Enunciado: Liste todas as vias que, segundo o texto sobre o Palacete do Carmo, compõem o perímetro do prédio.

Texto da página:
####################
Chama-se
Palacete do Carmo e seu perímetro é enorme: Ruas Venceslau Brás, Irmã
Simpliciana, Roberto Simonsen e Praça Clóvis. Deve ter sido muito bonito e tido
seus dias de fasto. É propriedade do Mosteiro de Santa Terezinha de Jesus,
conforme esclarece a Arquidiocese de São Paulo em seu site. O mundo
mudou e o Palacete foi saindo de moda, ficando esquecido. Nos últimos tempos, eu
tinha a impressão de que estava se esfarelando e sempre achei corajosos os
donos de veículos que usavam os estacionamentos. O térreo da Venceslau Brás era
ocupado por uma modesta quitanda, uma loja que vendia de tudo, mas organização
não era o lado forte da casa; seguiam-se uma barbearia e um cabelereiro, um
mercadinho proibido para obesos, o restaurante e padaria “Cantinho do
Centenário” e na esquina da Rua Irmã Simpliciana, havia um restaurante maior. Do
lado desta rua, apenas o muro que protege um espaço que pode ter sido um jardim
do palacete. A parte da Praça Clóvis está protegida por uma cerca.
Na
Rua Roberto Simonsen, enquanto o estacionamento se esfacelava aos poucos, o
destaque era um espaço que fazia carimbos e clichês (será que alguém ainda sabe
do que se trata?).
Nas
últimas semanas todos mudaram. Alguns colocaram cartazes avisando do novo
endereço. Outros, quem sabe?
E
assim o véu caiu sobre o prédio que aguarda seu destino.
####################
Dados registrados:
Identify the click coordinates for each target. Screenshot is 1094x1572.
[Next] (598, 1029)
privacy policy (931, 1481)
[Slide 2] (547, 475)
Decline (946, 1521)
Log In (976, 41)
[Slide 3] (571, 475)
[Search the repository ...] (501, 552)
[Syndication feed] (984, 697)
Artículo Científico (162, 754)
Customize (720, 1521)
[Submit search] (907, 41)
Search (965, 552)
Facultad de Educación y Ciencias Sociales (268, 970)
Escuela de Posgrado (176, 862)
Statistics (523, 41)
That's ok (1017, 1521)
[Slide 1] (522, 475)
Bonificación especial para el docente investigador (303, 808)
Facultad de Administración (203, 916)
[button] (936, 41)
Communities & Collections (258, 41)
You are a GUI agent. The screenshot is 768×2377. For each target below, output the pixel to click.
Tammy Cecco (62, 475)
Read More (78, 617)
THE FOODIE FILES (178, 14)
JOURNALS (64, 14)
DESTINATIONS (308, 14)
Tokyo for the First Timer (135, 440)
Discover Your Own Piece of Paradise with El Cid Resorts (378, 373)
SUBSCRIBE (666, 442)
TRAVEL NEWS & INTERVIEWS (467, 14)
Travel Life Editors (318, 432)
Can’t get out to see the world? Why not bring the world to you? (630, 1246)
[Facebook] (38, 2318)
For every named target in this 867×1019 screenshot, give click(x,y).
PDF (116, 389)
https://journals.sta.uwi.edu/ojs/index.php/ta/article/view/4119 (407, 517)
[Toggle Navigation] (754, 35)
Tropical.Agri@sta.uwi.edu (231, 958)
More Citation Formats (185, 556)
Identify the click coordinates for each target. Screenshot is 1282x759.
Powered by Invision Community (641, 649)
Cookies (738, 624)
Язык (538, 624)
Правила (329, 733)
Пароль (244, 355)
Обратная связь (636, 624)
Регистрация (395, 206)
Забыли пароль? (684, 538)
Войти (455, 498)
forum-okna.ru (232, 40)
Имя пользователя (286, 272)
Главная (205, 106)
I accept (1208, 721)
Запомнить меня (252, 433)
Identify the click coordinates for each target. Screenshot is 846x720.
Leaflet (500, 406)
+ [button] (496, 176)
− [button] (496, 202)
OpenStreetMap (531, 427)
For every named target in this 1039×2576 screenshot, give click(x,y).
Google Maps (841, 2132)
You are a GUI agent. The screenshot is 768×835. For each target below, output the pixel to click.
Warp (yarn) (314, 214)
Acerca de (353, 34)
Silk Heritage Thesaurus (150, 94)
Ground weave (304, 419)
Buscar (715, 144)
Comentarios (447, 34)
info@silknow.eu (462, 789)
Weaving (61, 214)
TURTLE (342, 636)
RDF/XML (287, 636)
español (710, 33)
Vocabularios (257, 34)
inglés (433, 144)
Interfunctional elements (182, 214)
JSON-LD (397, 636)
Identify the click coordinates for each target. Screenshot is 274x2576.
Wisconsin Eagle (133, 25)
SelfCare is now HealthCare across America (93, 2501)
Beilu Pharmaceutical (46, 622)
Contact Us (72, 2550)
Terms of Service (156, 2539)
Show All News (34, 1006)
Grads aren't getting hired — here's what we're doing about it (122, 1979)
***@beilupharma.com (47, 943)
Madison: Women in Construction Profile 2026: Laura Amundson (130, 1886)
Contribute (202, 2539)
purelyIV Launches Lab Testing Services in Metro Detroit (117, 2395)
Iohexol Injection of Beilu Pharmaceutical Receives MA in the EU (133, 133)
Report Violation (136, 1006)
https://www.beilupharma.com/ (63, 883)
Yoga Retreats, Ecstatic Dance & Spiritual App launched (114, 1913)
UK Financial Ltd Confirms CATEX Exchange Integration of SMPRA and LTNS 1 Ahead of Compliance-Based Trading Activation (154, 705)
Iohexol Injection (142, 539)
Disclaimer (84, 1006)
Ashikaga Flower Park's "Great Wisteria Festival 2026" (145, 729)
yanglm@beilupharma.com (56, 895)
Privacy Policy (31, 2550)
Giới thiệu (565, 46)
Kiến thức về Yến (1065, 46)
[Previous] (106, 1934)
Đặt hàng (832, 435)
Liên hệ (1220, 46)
####################
Resolução do exercício:
- Rua Venceslau Brás
- Rua Irmã Simpliciana
- Rua Roberto Simonsen
- Praça Clóvis